Key Responsibilities
- Design and lead the implementation of end-to-end, high-performance Generative AI architectures, focusing on scalability, cost-efficiency, and resilience.
- Architect and optimize Retrieval-Augmented Generation (RAG) pipelines for enterprise-specific knowledge bases, including vector store integration, indexing, and retrieval optimization.
- Design and implement complex, multi-step Agentic AI systems and sophisticated conversational flows using frameworks like LangChain and LangGraph.
- Establish robust MLOps and GenAI-Ops practices, integrating observability and evaluation tools such as LangSmith, Phoenix, or Langfuse to monitor model performance, latency, cost, and drift in production.
- Define and implement LLM evaluation methodologies, utilizing tools like Ragas to quantitatively assess the quality (e.g., faithfulness, answer relevance, context adherence) of RAG and Agentic AI applications.
- Continuously evaluate new LLMs, foundation models, open-source frameworks, and emerging GenAI technologies to recommend and integrate the best-fit solutions.
- Work closely with Data Scientists, ML Engineers, and business stakeholders to translate complex business problems into technical AI/ML roadmaps and provide technical guidance to development teams.
- Leverage a strong background in ML/NLP to advise on and implement techniques for prompt engineering, model fine-tuning (e.g., LoRA, QLoRA), and advanced text processing.
- Be part of Technical Presales, Proposals and RFP response teams.
Qualifications
- BE/BTech with 10-15 years of progressive experience in software engineering, data science, or ML engineering roles.
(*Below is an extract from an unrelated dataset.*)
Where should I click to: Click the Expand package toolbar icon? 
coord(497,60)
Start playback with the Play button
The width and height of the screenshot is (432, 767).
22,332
- Minimum of 5 years of dedicated experience in developing and deploying Artificial Intelligence and Machine Learning solutions.
Mandatory Technical Skills
- Proven experience architecting and shipping production-grade GenAI applications.
- Deep, hands-on expertise in designing and optimizing Retrieval-Augmented Generation (RAG) systems.
- Expert-level proficiency with LangChain and LangGraph for building complex LLM chains, tools, and stateful agent workflows.
- Demonstrated experience in building and deploying multi-tool, reasoning-based Agentic AI systems.
- Hands-on experience with GenAI-specific observability and evaluation platforms like LangSmith, Phoenix, or Langfuse.
- Practical knowledge and experience using LLM evaluation frameworks, specifically Ragas, for quality assessment.
- High proficiency in Python and relevant data science libraries (e.g., PyTorch, TensorFlow, Hugging Face).
- Experience with cloud platforms (AWS, Azure, or GCP) and MLOps tools (e.g., Kubernetes, Docker) for scalable model deployment.
Soft Skills
- Excellent written and verbal communication skills, with the ability to clearly articulate complex technical concepts to both technical and non-technical audiences.
- Demonstrated ability to lead technical initiatives, influence architectural decisions, and mentor junior and senior engineers.